Cooled, and hardened to a workable substans










Recipe is

25g carnauba
5g bees wax
30g coconut oil
40ml citrus thinner from auro thinners

Cooking up another one at the moment:

25g carnauba
10g bees wax
25g coconut oil
40ml d-limonene


----------



## kendo89 (May 3, 2011)

Nice attempts. :thumb:

As i have been doing a few experimentations myself i thought id give you some advice with things i have found.

Although coconut oil is a very good ingredient you may find your current waxes struggling to cure as it evaporates very slowly.

Turpentine is a very useful ingredient and although the smell is non nose friendly there are other fragrances that mask the smell.

Good luck with the future brewing. :thumb:


----------



## Dodo Factory (Apr 11, 2007)

Good advice from Kendo.

The Danish wax should smell nice with the limonene in


----------



## Damm Rasmussen (Sep 26, 2011)

*Evaporation*

Yeah it does take abit of time to cure, even at room temperature. When i find another container to use i will try with more D-limonene and and less coconut oil. It does smell ok with the D-limonene also when applied. unfortunately i dont have a car, so have to wait with results, til i can try it on friends cars .-)


----------



## The_Bouncer (Nov 24, 2010)

Looking good :thumb: & not a bad recipe mix.


....if it were me...just saying... I'd reduce the coconut oil & increase the d-limonene...

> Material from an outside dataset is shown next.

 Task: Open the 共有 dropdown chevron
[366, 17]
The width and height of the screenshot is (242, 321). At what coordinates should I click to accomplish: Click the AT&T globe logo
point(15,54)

Turps will help as you need the wax to cure, and Kendo is correct, there are other masking oil/solvents. Not saying you should try as thats what making a homebrew is all about > the 'self-discovery' but I at one point used an Iso Amyacetate to bypass the stronger solvents, in real life, that's peardrop oil :lol:

The research starts here > Good luck :thumb:


----------



## Damm Rasmussen (Sep 26, 2011)

Trying a recipe now with 65ml d-limonene and 35g carnauba, just for fun... after this i will try to reduce coconut and increase the amount of d-limonene.

Sent from my Samsung Xcover using Tapatalk


----------



## Damm Rasmussen (Sep 26, 2011)

And that pear thing sounds interesting

Sent from my Samsung Xcover using Tapatalk


----------



## Kimb (Oct 4, 2011)

Looking nice so far and looking forward to an update when you get to try the new mixes from the advises.

Like we say in danish. Held og lykke 

I will gladly come by with a test car some time if you need one


----------



## Deasha (Jan 12, 2013)

Still going with the homebrewing?


----------



## TopSport+ (Jul 22, 2012)

interesting mate


----------



## manu92 (Jan 20, 2012)

Hello, Wehre do you buy the canauba wax?

Manuel


----------